**WHAT TO PRODUCE:** From the first entry to the last, repeat them all exactly.

■ ■ ■

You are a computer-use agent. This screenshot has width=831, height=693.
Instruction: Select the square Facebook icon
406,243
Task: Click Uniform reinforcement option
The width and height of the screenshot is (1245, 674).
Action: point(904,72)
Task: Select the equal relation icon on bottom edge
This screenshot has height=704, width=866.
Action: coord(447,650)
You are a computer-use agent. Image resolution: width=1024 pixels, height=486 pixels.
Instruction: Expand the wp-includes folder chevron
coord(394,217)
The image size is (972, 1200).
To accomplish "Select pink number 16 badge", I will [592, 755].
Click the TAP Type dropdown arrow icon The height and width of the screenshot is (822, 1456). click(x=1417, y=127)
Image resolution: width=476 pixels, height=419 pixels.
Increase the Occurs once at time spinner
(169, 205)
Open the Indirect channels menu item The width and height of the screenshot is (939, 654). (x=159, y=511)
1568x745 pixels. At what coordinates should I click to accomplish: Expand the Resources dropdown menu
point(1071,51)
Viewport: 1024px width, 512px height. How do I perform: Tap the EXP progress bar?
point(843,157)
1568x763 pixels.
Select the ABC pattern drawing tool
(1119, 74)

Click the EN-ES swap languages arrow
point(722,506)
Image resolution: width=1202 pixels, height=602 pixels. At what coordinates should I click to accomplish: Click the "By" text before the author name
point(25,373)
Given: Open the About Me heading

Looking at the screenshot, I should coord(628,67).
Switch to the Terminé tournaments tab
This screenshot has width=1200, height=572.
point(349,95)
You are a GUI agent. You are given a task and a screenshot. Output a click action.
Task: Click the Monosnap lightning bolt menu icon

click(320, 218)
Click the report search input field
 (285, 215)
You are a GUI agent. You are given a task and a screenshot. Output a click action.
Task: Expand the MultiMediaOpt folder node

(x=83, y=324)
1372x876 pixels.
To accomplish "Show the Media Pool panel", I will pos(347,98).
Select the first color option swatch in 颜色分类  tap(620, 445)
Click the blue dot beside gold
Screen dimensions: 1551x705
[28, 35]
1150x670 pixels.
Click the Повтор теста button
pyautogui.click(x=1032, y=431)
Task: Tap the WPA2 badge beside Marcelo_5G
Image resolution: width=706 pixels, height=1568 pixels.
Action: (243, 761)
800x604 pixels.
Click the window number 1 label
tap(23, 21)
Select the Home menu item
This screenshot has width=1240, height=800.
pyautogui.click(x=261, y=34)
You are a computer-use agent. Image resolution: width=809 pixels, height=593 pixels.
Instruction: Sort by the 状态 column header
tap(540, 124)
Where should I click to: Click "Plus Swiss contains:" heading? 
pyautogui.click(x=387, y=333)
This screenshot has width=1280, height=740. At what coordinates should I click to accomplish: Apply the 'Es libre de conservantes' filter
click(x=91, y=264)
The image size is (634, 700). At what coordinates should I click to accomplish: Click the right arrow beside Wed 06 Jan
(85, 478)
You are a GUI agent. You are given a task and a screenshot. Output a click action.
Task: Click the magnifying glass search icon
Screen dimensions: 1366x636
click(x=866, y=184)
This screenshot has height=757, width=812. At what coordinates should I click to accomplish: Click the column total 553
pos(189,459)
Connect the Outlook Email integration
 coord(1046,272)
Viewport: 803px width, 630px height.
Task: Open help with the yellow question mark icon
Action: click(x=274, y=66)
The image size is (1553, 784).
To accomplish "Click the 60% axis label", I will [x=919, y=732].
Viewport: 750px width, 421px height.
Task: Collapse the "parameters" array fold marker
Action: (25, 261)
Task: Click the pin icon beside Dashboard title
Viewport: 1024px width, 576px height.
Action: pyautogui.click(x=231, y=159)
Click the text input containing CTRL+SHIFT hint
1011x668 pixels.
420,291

■ ■ ■

**ANSWER BELOW:**
You are a computer-use agent. This screenshot has width=831, height=693.
Instruction: Select the square Facebook icon
406,243
Task: Click Uniform reinforcement option
The width and height of the screenshot is (1245, 674).
Action: point(904,72)
Task: Select the equal relation icon on bottom edge
This screenshot has height=704, width=866.
Action: coord(447,650)
You are a computer-use agent. Image resolution: width=1024 pixels, height=486 pixels.
Instruction: Expand the wp-includes folder chevron
coord(394,217)
The image size is (972, 1200).
To accomplish "Select pink number 16 badge", I will [592, 755].
Click the TAP Type dropdown arrow icon The height and width of the screenshot is (822, 1456). click(x=1417, y=127)
Image resolution: width=476 pixels, height=419 pixels.
Increase the Occurs once at time spinner
(169, 205)
Open the Indirect channels menu item The width and height of the screenshot is (939, 654). (x=159, y=511)
1568x745 pixels. At what coordinates should I click to accomplish: Expand the Resources dropdown menu
point(1071,51)
Viewport: 1024px width, 512px height. How do I perform: Tap the EXP progress bar?
point(843,157)
1568x763 pixels.
Select the ABC pattern drawing tool
(1119, 74)

Click the EN-ES swap languages arrow
point(722,506)
Image resolution: width=1202 pixels, height=602 pixels. At what coordinates should I click to accomplish: Click the "By" text before the author name
point(25,373)
Given: Open the About Me heading

Looking at the screenshot, I should coord(628,67).
Switch to the Terminé tournaments tab
This screenshot has width=1200, height=572.
point(349,95)
You are a GUI agent. You are given a task and a screenshot. Output a click action.
Task: Click the Monosnap lightning bolt menu icon

click(320, 218)
Click the report search input field
 (285, 215)
You are a GUI agent. You are given a task and a screenshot. Output a click action.
Task: Expand the MultiMediaOpt folder node

(x=83, y=324)
1372x876 pixels.
To accomplish "Show the Media Pool panel", I will pos(347,98).
Select the first color option swatch in 颜色分类  tap(620, 445)
Click the blue dot beside gold
Screen dimensions: 1551x705
[28, 35]
1150x670 pixels.
Click the Повтор теста button
pyautogui.click(x=1032, y=431)
Task: Tap the WPA2 badge beside Marcelo_5G
Image resolution: width=706 pixels, height=1568 pixels.
Action: (243, 761)
800x604 pixels.
Click the window number 1 label
tap(23, 21)
Select the Home menu item
This screenshot has width=1240, height=800.
pyautogui.click(x=261, y=34)
You are a computer-use agent. Image resolution: width=809 pixels, height=593 pixels.
Instruction: Sort by the 状态 column header
tap(540, 124)
Where should I click to: Click "Plus Swiss contains:" heading? 
pyautogui.click(x=387, y=333)
This screenshot has width=1280, height=740. At what coordinates should I click to accomplish: Apply the 'Es libre de conservantes' filter
click(x=91, y=264)
The image size is (634, 700). At what coordinates should I click to accomplish: Click the right arrow beside Wed 06 Jan
(85, 478)
You are a GUI agent. You are given a task and a screenshot. Output a click action.
Task: Click the magnifying glass search icon
Screen dimensions: 1366x636
click(x=866, y=184)
This screenshot has height=757, width=812. At what coordinates should I click to accomplish: Click the column total 553
pos(189,459)
Connect the Outlook Email integration
 coord(1046,272)
Viewport: 803px width, 630px height.
Task: Open help with the yellow question mark icon
Action: click(x=274, y=66)
The image size is (1553, 784).
To accomplish "Click the 60% axis label", I will [x=919, y=732].
Viewport: 750px width, 421px height.
Task: Collapse the "parameters" array fold marker
Action: (25, 261)
Task: Click the pin icon beside Dashboard title
Viewport: 1024px width, 576px height.
Action: pyautogui.click(x=231, y=159)
Click the text input containing CTRL+SHIFT hint
1011x668 pixels.
420,291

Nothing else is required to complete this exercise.